Instructions to follow: Among these records, tally each line with the word "agent"; the answer is that number alone.

Input for this task:
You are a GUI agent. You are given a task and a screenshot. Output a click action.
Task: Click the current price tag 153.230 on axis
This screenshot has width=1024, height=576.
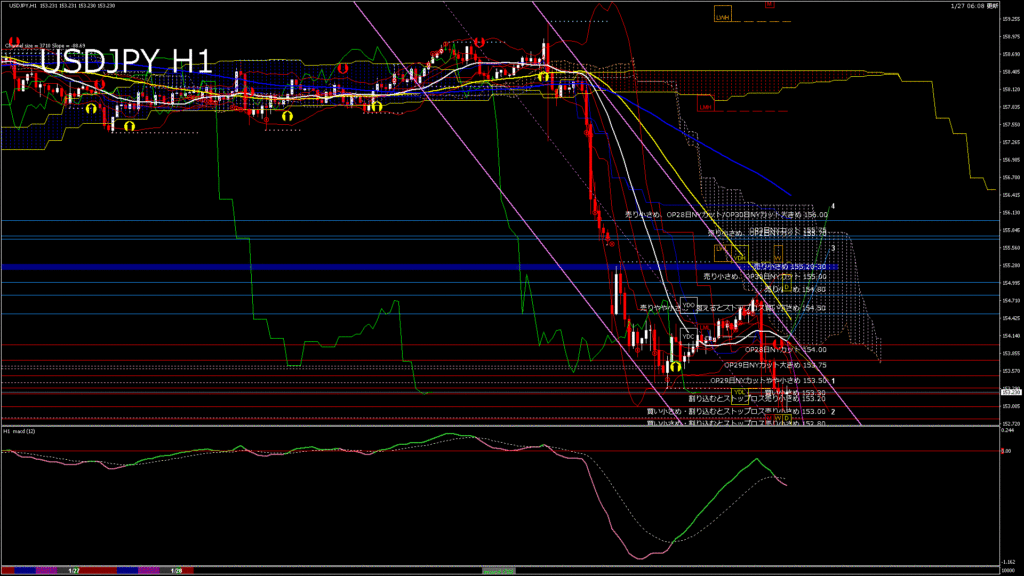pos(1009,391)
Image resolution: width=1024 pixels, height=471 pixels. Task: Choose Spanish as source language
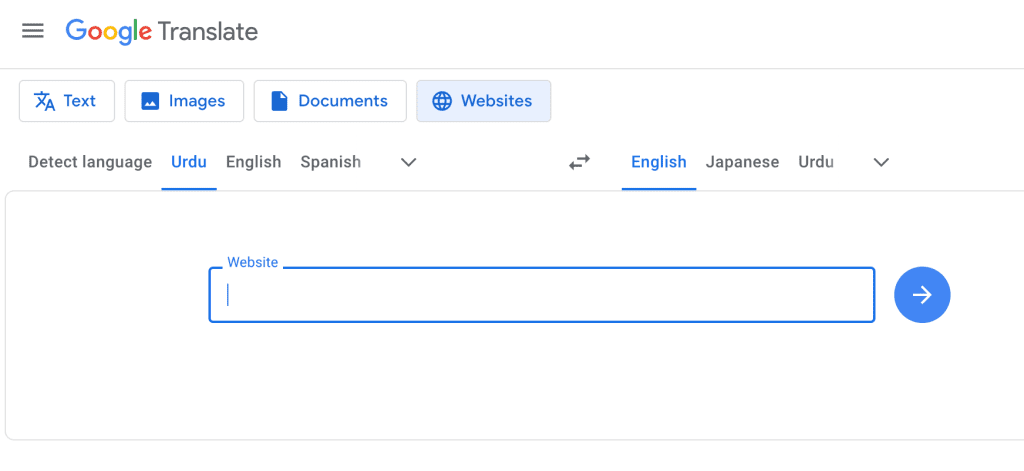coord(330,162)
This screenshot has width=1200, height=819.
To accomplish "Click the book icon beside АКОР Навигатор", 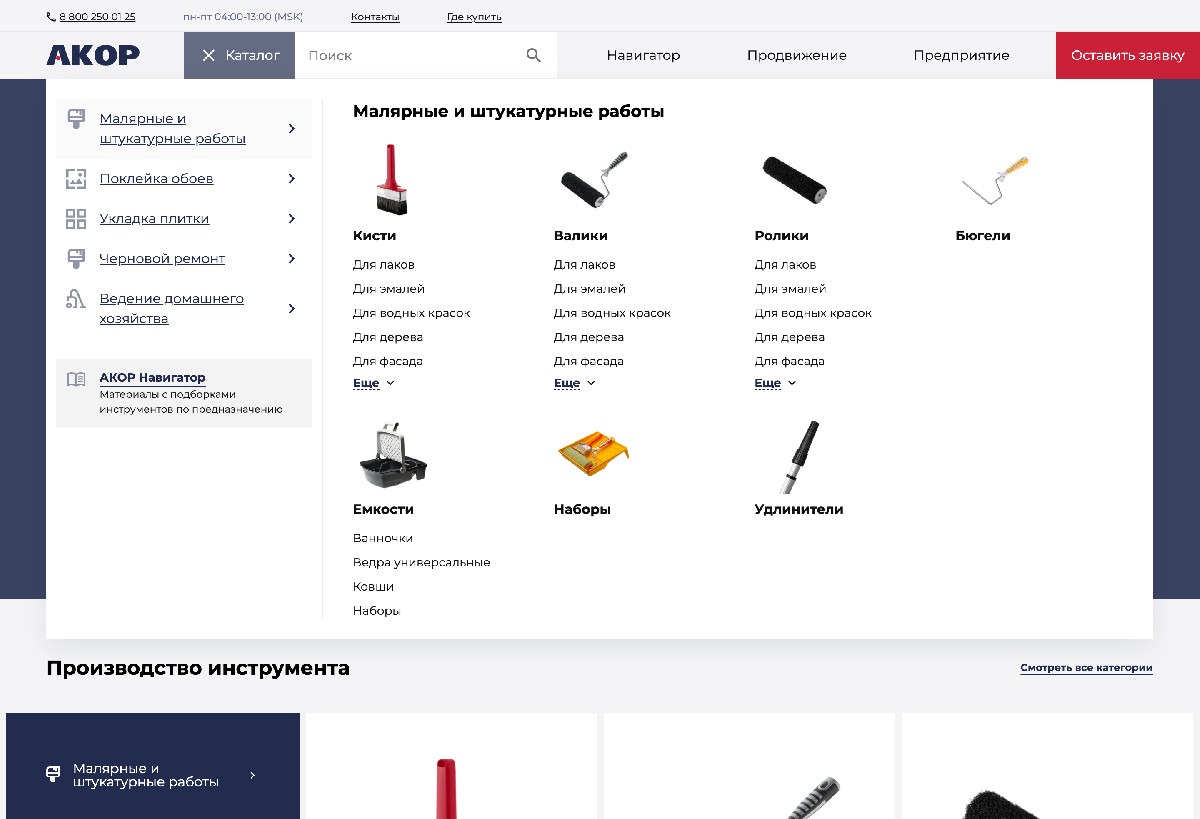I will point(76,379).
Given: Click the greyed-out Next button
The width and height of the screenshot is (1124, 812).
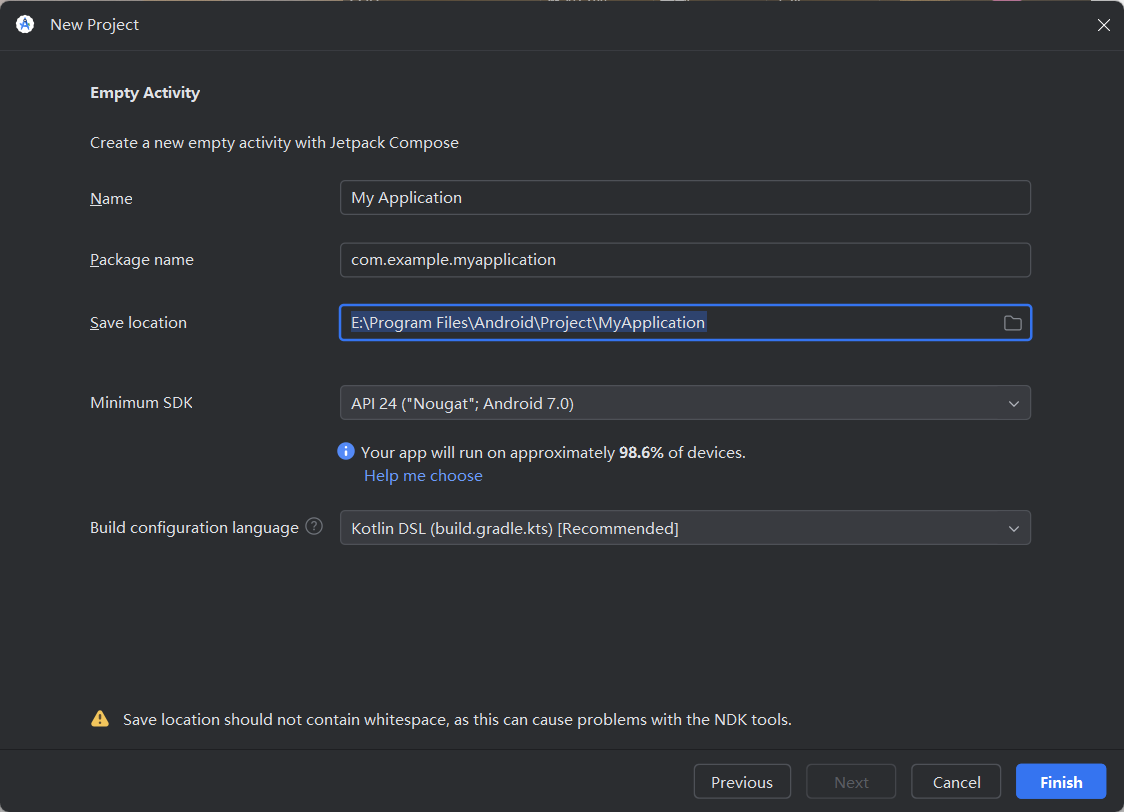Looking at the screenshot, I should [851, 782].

==

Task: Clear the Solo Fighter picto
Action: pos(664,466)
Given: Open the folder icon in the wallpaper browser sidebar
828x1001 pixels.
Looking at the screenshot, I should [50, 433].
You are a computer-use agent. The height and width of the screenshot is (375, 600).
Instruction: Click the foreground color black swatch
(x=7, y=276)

--

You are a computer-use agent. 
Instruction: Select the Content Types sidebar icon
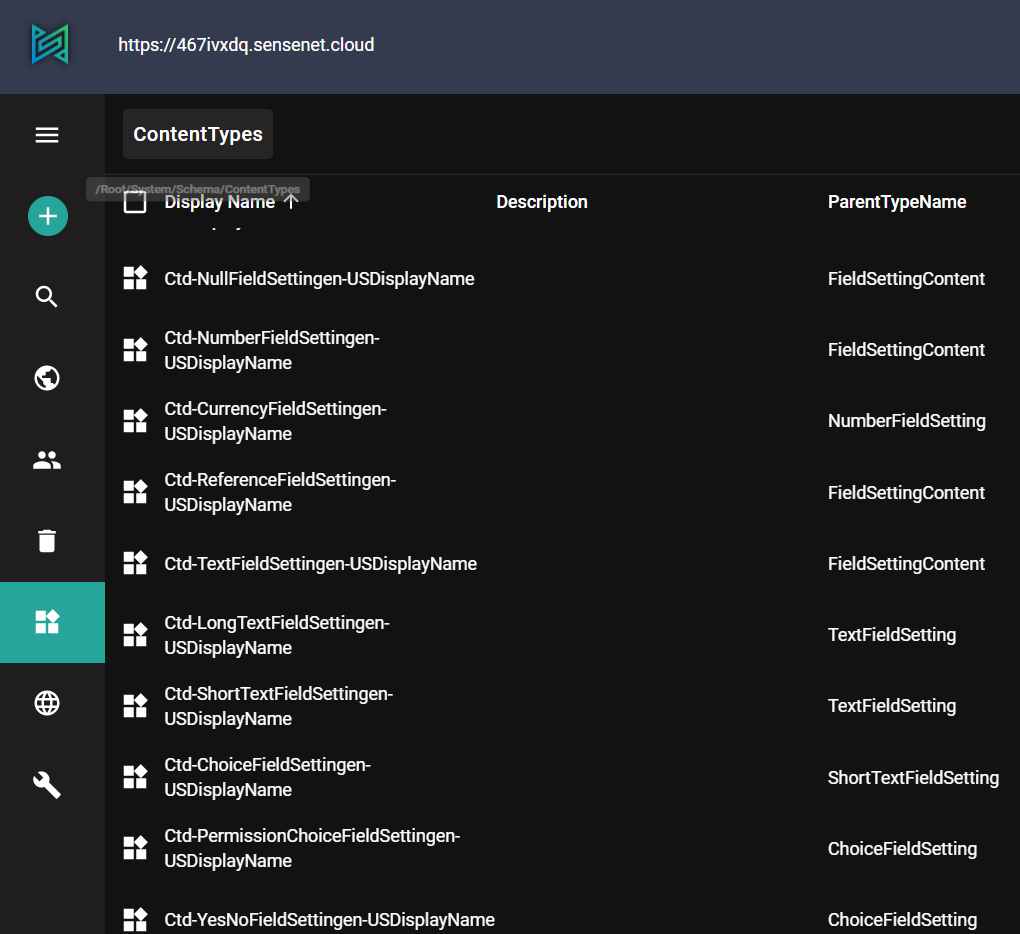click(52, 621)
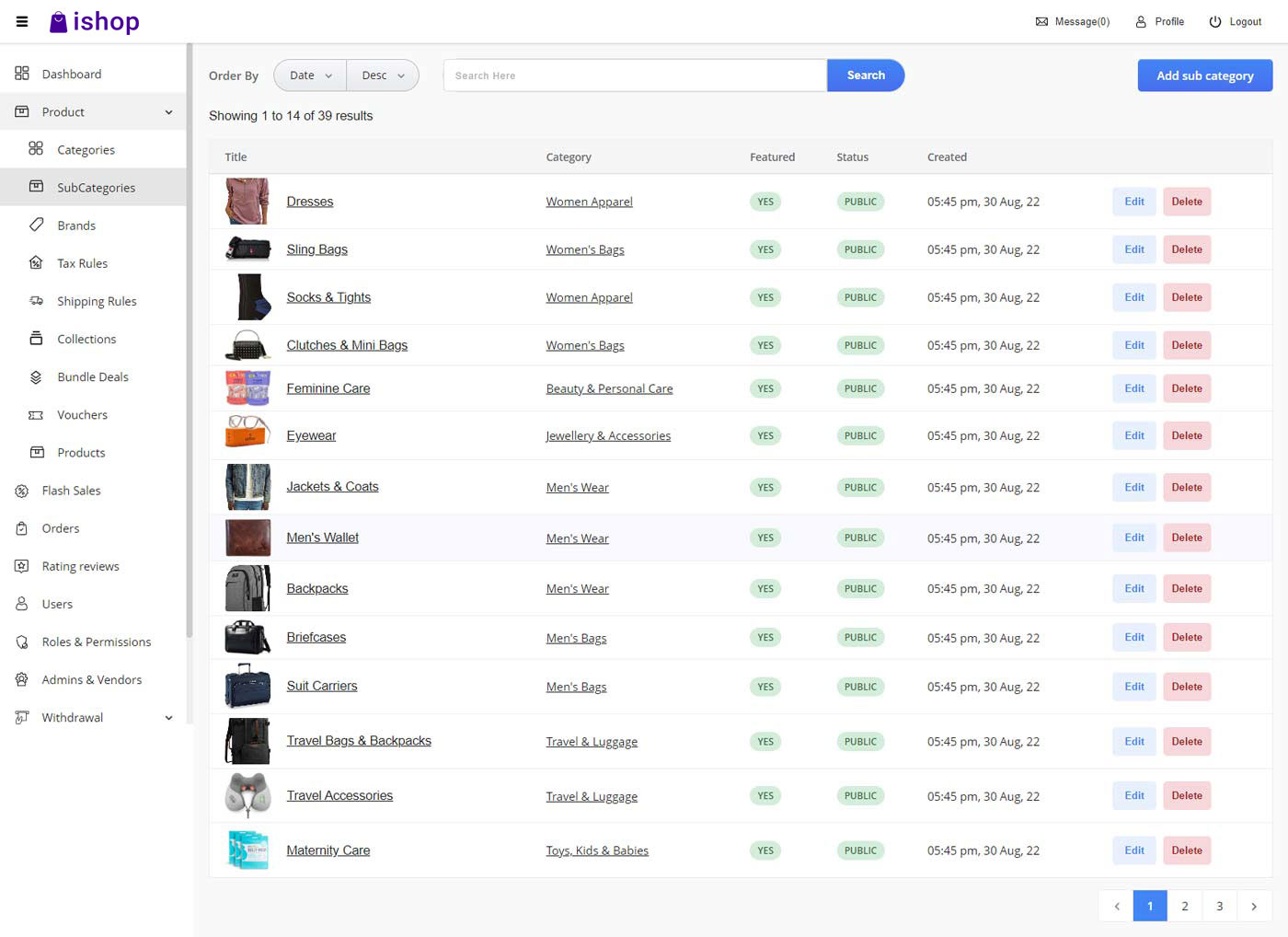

Exercise answer: 3